Sejatinya, transformasi pendidikan menjadi tumpuan harapan untuk mewujudkan Indonesia Emas 2045 merupakan hak dasar bagi semua warga negara, dan bukan hak istimewa bagi sekelompok masyarakat. Membaca, menulis, riset memberikan sinar bagi dunia literasi yang masih redup sekaligus agar kita terhindar dari kedangkalan berpikir.   Pelayanan pendidikan berkualitas harus _terhubung_ atau dapat menjangkau seluruh lapisan masyarakat, bahkan untuk yang berada di daerah tertinggal, perbatasan, dan pulau-pulau terdepan sekalipun.

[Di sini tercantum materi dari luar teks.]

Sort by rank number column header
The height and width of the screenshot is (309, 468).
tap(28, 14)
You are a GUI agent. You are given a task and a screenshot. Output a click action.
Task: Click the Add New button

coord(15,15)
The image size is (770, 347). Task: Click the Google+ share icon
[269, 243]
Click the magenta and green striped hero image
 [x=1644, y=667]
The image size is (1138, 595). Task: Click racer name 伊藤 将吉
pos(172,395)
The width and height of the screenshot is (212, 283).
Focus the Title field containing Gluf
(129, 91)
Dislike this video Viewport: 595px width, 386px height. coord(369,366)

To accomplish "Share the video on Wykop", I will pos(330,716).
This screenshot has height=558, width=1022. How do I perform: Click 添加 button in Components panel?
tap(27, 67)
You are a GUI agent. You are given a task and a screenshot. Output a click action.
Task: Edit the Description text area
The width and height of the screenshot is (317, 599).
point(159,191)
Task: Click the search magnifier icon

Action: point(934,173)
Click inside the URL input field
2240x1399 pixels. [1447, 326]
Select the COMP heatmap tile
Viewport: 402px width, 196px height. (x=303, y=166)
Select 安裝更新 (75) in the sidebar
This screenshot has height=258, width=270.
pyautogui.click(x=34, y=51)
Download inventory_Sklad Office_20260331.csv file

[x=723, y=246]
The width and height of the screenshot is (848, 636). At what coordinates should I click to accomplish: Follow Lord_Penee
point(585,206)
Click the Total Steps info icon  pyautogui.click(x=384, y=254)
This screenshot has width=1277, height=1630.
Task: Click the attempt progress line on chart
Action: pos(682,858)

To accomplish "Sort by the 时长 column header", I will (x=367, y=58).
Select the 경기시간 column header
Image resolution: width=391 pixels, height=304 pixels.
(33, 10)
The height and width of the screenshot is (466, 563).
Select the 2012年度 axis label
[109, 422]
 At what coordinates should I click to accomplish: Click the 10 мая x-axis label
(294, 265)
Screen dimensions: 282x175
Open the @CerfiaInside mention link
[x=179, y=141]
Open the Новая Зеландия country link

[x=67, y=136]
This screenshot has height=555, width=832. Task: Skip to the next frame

Komunikasi yang mencerahkan dapat membangkitkan keindonesiaan yang lebih baik,serta tanggung jawab menumbuhkan landasan yang kuat hubungan interpersonal tanpa sekalipun melupakan kalangan yang terpinggirkan. Dampak kekuatan dimensi komunikasi yang mencerahkan itu sebagai sarana untuk melakukan transformasi diri menjadi pribadi-pribadi yg berakhlak mulia yang mempresentasikan sifat-sifat Tuhan di dunia dan memperkuat iman kita dalam menjalani kehidupan.